TEXT:

Bei dieser Gleichheit des Inhalts sind die drei Reiche des absoluten Geistes nur durch die Formen unterschieden, in welchen sie ihr Objekt, das Absolute, zum Bewußtsein bringen.
Die Unterschiede dieser Formen liegen im Begriff des absoluten Geistes selber. Der Geist als wahrer Geist ist an und für sich und dadurch kein der Gegenständlichkeit abstraktjenseitiges Wesen, sondern innerhalb derselben im endlichen Geiste die Erinnerung des Wesens aller Dinge: das Endliche in seiner Wesentlichkeit sich ergreifend und somit selber wesentlich und absolut. Die erste Form nun dieses Erfassens ist ein unmittelbares und eben darum sinnliches Wissen, ein Wissen in Form und Gestalt des Sinnlichen und Objektiven selber, in welchem das Absolute zur Anschauung und Empfindung kommt. Die zweite Form sodann ist das vorstellende Bewußtsein, die dritte endlich das freie Denken des absoluten Geistes.

AUFGABE: Gib den Text über die Formen des absoluten Geistes vollständig und wortgetreu wieder. Die Datensätze stammen aus einer anderen Quelle.

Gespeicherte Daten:
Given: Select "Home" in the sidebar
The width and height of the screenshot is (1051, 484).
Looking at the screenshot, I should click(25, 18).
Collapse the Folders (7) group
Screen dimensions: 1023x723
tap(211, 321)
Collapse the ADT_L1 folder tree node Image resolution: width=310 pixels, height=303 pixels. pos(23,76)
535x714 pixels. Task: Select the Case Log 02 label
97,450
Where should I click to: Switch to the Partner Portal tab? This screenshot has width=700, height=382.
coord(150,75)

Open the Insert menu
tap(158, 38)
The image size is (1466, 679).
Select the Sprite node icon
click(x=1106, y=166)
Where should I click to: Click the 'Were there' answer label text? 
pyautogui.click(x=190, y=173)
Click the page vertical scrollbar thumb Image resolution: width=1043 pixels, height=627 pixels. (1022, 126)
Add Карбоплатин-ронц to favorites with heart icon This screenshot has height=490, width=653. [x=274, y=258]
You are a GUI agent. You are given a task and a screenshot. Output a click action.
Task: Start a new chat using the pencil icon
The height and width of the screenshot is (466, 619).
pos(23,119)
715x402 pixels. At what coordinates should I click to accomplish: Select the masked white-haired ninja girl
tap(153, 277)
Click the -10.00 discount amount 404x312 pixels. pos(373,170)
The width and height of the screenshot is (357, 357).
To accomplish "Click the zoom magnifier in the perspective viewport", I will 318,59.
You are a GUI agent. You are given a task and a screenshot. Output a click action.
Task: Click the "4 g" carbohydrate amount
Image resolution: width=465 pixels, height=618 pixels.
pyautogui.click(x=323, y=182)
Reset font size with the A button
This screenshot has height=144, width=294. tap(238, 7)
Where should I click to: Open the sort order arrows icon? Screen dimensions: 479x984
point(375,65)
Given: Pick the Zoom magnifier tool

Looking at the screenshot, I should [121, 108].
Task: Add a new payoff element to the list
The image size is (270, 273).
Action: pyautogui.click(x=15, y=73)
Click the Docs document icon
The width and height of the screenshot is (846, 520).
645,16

ERGEBNIS:
Bei dieser Gleichheit des Inhalts sind die drei Reiche des absoluten Geistes nur durch die Formen unterschieden, in welchen sie ihr Objekt, das Absolute, zum Bewußtsein bringen.
Die Unterschiede dieser Formen liegen im Begriff des absoluten Geistes selber. Der Geist als wahrer Geist ist an und für sich und dadurch kein der Gegenständlichkeit abstraktjenseitiges Wesen, sondern innerhalb derselben im endlichen Geiste die Erinnerung des Wesens aller Dinge: das Endliche in seiner Wesentlichkeit sich ergreifend und somit selber wesentlich und absolut. Die erste Form nun dieses Erfassens ist ein unmittelbares und eben darum sinnliches Wissen, ein Wissen in Form und Gestalt des Sinnlichen und Objektiven selber, in welchem das Absolute zur Anschauung und Empfindung kommt. Die zweite Form sodann ist das vorstellende Bewußtsein, die dritte endlich das freie Denken des absoluten Geistes.